The exact number of judges impacted by the firings is unclear. The terminations were enacted by the acting director of the Executive Office of Immigration Review at the Justice Department, which oversees immigration courts.

A union representing immigration judges has indicated that since the start of the Trump administration, more than two dozen immigration judges, managers and new hires have been fired.

Five midlevel assistant chief immigration judges and 13 candidates to become new judges received termination notices on Friday, according to the International Federation of Professional and Technical Engineers.

“You have a president now who campaigned on immigration and removing people from the country on the one hand. And on the other hand, he’s actually firing the very judges that have to hear these cases and make those decisions. So, it makes no sense. It’s a head scratcher,” said Matt Biggs, the president of the IFPTE.

Since President Donald Trump’s inauguration, the administration has fired at least four top managers in the Executive Office of Immigration Review as well as a fifth senior manager, the union said.

★ ★ ★

▶ _Request_
Do these statements agree with the passage on the immigration judge firings? Answer yes or no for each, quoting the deciding words of the passage. 1. The acting director of the Executive Office of Immigration Review carried out the terminations. 2. The precise number of judges affected by the firings is known. 3. Thirteen candidates to become new judges received termination notices on Friday.

▶ _Rows from a screen grounding dataset_
★ ★ ★

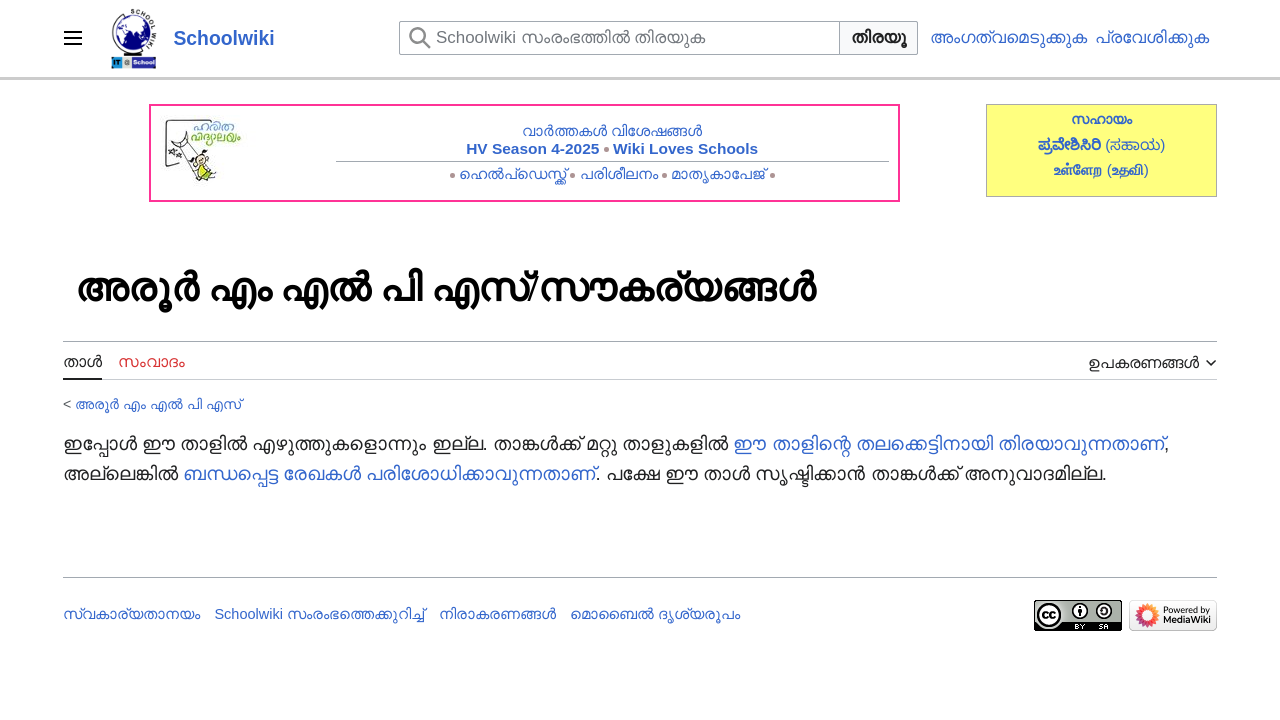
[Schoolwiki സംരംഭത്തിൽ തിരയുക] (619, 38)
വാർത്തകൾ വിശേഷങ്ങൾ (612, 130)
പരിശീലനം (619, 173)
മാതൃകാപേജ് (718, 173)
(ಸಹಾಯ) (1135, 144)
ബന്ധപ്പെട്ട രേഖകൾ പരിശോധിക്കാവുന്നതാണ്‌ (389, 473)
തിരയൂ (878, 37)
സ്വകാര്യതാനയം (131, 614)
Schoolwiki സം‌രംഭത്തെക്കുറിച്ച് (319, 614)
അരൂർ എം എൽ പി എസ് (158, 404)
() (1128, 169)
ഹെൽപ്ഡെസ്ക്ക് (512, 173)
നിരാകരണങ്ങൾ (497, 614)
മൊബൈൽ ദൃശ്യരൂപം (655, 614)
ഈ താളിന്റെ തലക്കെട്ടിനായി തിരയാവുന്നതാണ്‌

★ ★ ★

▶ _Exercise response_
1. Yes: "The terminations were enacted by the acting director of the Executive Office of Immigration Review at the Justice Department"
2. No: "The exact number of judges impacted by the firings is unclear."
3. Yes: "13 candidates to become new judges received termination notices on Friday"